A. Thankfully you are not the only one who gets it but I think it is safe to say you are in the minority.
When my daughter was two years old (she is now 29) I became an assistant head nurse for an inpatient 50 bed psychiatric unit. I was in excellent health. (It is important to remember this).
After one year, I became the head nurse. I was tired and feeling more stress but still overall very healthy. I remember as an assistant, when I would walk into management meetings, I couldn’t help but notice the signs of stress on the faces and bodies of my co-workers. I remember thinking, “I don’t want to look like them.”
My stress was greatly amplified in my elevated position.
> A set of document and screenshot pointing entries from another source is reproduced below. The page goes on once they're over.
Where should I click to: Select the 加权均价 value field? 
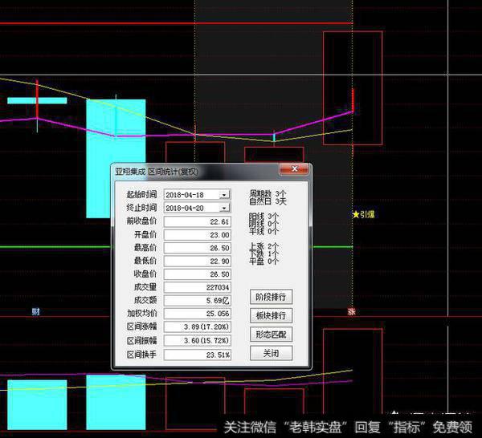197,314
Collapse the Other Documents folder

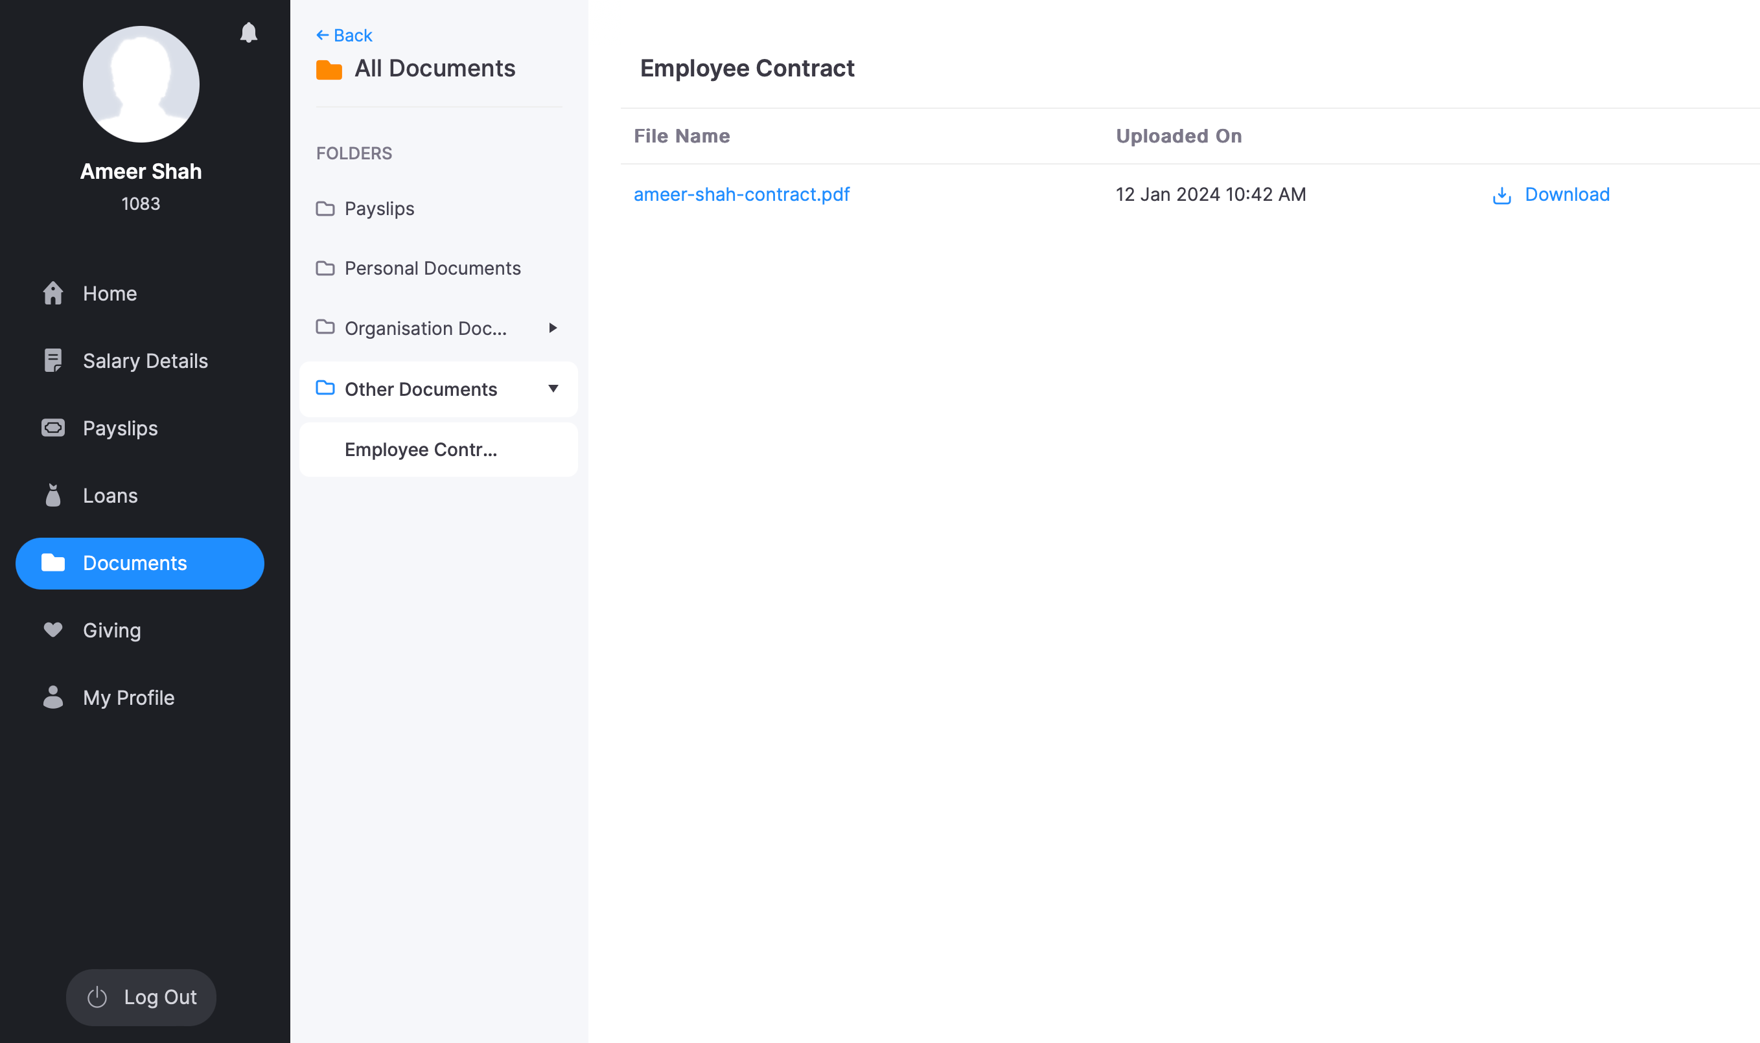point(555,389)
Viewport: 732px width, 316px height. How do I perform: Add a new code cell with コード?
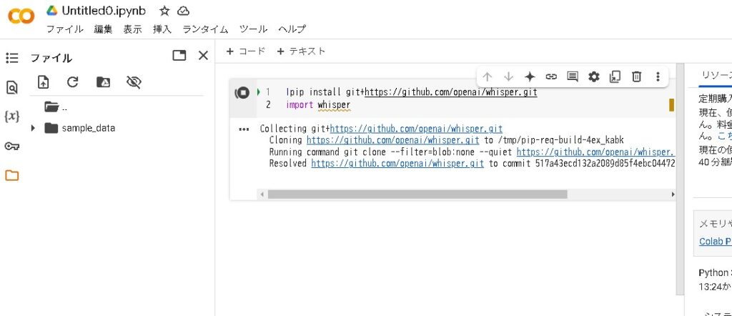pos(246,51)
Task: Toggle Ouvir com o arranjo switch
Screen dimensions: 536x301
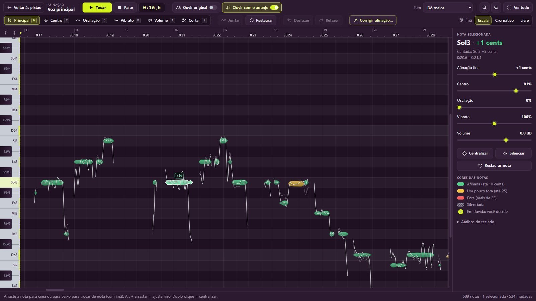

A department head came with extraordinary responsibilities coupled with never ending demands. It was really impossible to do everything required of me.
I started noticing that my hands and feet were often blue or purple when I was cold. My joints were often painful. I had this weird rash across my nose and cheeks. My fatigue was unmeasurable. But I kept going.
One day my director of nursing said I absolutely had to go to the doctor, so reluctantly I made an appointment. What happened next, defined the rest of my life.
My doctor assessed me and ordered lab. He said based on my physical symptoms I might have Lupus. My blue hands/feet, possibly Raynaud’s phenomenon. The lab was negative for Lupus (thank goodness) but he said I had dangerous levels of stress. So here was his prescription:
1. Do not take work home. 2. Do not come in early. 3. Do not stay late
He wrote this on his prescription pad. I thought it might be a prescription for a drug to calm my anxiety or ease my depression. AND he said if I didn’t deal with my stress better, I WOULD DIE AND SOMEONE ELSE WOULD RAISE MY DAUGHTER!!!!
In patients with panic disorders, sedation, drowsiness, fatigue, ataxia, impaired coordination, and blurred speech are most often noted among the side effects. Less common are mood changes while taking https://miso.moe/xanax-1mg-for-sale/, gastrointestinal symptoms, dermatitis, memory disorders, sexual dysfunction, intellectual disabilities, and confusion.
When I showed the prescription to my DON, she just smiled. Since I never took Mindreading 101 I assumed she was thinking, “not if you want to stay in management.”
I quit that job 3 months later and never looked back. There is no job worth dying for, NO JOB!!!!!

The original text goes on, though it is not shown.